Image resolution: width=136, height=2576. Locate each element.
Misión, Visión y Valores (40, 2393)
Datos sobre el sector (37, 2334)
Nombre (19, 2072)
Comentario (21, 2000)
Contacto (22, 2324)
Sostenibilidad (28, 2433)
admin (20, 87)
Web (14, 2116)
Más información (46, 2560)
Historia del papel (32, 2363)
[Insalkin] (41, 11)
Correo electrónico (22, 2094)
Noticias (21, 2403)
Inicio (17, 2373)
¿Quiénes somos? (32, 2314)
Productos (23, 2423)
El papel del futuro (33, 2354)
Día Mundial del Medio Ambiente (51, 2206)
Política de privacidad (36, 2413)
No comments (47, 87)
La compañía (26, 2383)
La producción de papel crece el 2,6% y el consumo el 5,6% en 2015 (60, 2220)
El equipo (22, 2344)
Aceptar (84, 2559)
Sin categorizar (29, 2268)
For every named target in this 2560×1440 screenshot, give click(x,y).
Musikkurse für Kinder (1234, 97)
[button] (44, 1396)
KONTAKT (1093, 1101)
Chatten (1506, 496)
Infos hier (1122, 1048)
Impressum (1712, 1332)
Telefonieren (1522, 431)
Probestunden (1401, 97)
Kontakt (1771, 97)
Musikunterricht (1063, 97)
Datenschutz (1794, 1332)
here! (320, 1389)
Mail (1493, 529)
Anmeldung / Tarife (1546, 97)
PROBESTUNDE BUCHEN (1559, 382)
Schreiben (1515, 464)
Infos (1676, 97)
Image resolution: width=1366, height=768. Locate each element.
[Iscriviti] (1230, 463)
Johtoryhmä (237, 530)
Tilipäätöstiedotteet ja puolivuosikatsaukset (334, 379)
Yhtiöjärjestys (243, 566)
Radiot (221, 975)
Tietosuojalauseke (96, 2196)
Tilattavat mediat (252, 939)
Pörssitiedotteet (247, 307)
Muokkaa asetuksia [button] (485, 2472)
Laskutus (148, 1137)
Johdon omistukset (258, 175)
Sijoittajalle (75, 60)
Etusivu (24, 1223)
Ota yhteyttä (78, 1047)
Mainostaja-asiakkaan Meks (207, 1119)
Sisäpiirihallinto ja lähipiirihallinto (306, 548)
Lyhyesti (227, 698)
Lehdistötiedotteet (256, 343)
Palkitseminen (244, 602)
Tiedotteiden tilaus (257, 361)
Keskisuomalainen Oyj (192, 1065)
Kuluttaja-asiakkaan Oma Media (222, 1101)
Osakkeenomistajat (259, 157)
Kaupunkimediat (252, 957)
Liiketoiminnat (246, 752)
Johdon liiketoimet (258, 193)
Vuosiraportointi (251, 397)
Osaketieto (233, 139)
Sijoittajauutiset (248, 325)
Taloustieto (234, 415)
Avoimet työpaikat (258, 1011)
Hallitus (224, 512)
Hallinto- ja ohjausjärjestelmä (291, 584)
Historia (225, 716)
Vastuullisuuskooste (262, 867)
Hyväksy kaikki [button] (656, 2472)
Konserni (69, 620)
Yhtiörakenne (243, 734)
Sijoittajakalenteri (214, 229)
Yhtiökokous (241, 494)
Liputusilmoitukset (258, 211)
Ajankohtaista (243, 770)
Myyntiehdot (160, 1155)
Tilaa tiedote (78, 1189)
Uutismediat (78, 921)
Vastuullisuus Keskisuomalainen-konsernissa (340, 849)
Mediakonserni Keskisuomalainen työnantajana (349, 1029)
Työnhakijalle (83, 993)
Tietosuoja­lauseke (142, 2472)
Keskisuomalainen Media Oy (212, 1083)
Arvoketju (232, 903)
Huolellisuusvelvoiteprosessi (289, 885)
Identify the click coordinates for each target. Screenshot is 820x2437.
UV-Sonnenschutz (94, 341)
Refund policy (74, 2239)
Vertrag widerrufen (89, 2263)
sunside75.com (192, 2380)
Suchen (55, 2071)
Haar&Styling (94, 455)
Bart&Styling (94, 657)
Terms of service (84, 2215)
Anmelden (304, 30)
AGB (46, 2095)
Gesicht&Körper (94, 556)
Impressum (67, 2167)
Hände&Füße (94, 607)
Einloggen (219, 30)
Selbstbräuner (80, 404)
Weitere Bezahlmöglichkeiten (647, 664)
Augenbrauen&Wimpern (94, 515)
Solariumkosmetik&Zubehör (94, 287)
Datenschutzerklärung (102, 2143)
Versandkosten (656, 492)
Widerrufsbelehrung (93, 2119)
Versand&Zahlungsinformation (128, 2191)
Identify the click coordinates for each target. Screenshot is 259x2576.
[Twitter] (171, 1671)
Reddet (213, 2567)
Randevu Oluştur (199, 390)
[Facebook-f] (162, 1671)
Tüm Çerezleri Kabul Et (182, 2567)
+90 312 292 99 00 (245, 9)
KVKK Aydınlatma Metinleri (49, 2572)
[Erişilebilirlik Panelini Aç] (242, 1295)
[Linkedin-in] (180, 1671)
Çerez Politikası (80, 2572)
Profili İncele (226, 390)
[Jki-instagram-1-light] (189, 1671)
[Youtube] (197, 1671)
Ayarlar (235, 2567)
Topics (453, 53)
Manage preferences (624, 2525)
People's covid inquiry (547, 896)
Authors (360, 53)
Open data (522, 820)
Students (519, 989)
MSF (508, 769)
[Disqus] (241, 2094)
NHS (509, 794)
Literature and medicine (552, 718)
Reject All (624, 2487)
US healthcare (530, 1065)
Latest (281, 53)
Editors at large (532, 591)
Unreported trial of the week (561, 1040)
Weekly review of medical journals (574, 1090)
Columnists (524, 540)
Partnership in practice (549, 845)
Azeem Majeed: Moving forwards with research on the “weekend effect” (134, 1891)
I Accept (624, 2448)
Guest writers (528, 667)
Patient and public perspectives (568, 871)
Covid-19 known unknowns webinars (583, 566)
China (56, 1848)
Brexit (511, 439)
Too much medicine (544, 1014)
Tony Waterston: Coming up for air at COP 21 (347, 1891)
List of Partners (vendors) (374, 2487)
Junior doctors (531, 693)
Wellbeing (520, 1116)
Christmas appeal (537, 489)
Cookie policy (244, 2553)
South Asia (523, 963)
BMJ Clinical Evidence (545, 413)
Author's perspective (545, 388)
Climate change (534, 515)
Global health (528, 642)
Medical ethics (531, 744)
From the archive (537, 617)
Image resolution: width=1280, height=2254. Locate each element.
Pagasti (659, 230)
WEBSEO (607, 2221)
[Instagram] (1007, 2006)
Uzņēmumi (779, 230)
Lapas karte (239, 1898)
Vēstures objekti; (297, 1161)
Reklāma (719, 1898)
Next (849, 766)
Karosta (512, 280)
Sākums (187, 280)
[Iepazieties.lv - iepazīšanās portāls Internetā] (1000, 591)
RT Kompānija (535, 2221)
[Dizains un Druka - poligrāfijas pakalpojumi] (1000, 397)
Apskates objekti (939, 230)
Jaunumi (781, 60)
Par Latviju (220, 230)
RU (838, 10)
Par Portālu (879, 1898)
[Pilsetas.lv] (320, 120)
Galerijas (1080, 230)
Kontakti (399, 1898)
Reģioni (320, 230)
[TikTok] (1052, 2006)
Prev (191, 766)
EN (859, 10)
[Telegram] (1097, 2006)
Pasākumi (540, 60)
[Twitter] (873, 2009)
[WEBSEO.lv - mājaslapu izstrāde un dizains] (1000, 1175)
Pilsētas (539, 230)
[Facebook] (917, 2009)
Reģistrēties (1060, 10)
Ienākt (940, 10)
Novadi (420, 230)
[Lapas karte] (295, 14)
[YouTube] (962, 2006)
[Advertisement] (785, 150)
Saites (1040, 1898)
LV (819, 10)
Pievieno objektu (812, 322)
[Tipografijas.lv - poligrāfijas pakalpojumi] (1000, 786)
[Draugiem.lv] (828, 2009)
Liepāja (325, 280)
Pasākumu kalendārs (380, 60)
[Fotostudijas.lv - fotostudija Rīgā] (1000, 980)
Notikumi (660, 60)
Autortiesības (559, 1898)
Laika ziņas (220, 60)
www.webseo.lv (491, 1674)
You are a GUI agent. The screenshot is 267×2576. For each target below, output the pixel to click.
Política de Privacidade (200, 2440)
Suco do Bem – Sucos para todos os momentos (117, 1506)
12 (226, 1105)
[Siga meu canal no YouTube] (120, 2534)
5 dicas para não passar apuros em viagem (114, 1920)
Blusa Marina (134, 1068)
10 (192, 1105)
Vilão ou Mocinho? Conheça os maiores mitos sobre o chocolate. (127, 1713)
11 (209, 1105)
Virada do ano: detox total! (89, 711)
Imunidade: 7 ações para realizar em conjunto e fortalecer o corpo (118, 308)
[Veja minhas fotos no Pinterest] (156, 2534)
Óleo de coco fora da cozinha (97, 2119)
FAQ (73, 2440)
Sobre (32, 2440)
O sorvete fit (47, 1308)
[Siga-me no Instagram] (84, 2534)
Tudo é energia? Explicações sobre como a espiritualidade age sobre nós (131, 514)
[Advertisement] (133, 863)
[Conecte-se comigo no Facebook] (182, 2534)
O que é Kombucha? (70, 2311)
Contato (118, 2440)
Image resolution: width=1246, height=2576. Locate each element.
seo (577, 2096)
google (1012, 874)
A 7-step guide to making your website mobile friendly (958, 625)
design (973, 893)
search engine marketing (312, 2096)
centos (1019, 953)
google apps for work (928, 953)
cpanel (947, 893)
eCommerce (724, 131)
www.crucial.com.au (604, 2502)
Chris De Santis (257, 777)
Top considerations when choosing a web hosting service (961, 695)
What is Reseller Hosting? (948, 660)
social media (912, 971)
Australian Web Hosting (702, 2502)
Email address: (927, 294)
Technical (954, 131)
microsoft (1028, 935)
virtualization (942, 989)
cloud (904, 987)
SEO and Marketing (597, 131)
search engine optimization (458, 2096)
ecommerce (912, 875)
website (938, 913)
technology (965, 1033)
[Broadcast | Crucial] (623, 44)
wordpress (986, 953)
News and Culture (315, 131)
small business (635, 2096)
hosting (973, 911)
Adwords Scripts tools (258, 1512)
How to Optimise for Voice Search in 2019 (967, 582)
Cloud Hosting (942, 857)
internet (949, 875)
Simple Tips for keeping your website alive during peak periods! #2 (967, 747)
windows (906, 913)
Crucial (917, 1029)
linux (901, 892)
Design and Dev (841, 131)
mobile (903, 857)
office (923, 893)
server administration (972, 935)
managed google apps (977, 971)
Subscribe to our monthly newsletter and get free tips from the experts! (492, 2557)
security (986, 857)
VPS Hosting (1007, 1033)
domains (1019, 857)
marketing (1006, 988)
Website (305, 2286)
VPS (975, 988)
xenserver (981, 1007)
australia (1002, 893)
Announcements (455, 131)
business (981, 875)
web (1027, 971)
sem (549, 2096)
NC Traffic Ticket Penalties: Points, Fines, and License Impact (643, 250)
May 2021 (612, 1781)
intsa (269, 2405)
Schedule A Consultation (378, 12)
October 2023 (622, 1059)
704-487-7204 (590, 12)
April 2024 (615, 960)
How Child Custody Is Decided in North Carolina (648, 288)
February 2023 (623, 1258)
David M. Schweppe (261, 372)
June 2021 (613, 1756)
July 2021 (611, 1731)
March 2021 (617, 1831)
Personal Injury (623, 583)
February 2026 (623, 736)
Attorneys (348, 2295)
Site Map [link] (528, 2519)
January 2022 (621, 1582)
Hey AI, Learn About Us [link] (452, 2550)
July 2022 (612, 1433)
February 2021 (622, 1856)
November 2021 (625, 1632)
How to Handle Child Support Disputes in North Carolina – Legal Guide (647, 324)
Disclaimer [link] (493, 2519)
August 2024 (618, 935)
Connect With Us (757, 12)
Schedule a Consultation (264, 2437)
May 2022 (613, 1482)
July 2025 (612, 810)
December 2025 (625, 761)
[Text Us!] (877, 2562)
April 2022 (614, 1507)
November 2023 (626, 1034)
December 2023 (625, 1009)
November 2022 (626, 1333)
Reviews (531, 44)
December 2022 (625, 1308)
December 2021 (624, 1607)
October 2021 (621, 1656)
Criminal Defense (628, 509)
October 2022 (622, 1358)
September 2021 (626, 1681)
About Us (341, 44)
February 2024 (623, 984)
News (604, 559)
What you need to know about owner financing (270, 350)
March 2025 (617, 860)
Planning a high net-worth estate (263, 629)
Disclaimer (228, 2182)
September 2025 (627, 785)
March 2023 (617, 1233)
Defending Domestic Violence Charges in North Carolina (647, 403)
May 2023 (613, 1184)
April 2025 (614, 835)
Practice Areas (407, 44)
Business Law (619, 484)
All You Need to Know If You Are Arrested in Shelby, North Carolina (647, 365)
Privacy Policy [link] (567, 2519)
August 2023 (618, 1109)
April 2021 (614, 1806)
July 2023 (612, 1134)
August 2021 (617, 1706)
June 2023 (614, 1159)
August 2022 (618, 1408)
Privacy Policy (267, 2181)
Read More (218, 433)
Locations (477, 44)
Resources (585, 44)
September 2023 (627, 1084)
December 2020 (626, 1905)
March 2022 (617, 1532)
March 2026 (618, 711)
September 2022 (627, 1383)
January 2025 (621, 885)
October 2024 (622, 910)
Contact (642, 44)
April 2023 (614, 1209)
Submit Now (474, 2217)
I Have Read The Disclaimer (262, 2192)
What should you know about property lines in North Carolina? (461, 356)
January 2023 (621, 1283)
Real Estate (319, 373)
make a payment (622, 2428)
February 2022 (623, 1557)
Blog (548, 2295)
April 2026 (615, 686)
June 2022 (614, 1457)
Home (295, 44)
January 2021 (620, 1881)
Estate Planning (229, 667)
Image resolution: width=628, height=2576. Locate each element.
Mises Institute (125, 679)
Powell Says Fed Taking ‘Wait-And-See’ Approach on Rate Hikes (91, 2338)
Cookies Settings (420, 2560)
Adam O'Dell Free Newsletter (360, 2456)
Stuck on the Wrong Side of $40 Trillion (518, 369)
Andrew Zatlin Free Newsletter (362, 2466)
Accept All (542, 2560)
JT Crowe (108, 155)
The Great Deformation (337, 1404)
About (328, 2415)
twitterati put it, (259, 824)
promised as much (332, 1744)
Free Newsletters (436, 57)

* **What to produce**: From the entries above, show each line that includes the string "asiakkaan".

* **The answer**:
Mainostaja-asiakkaan Meks (207, 1119)
Kuluttaja-asiakkaan Oma Media (222, 1101)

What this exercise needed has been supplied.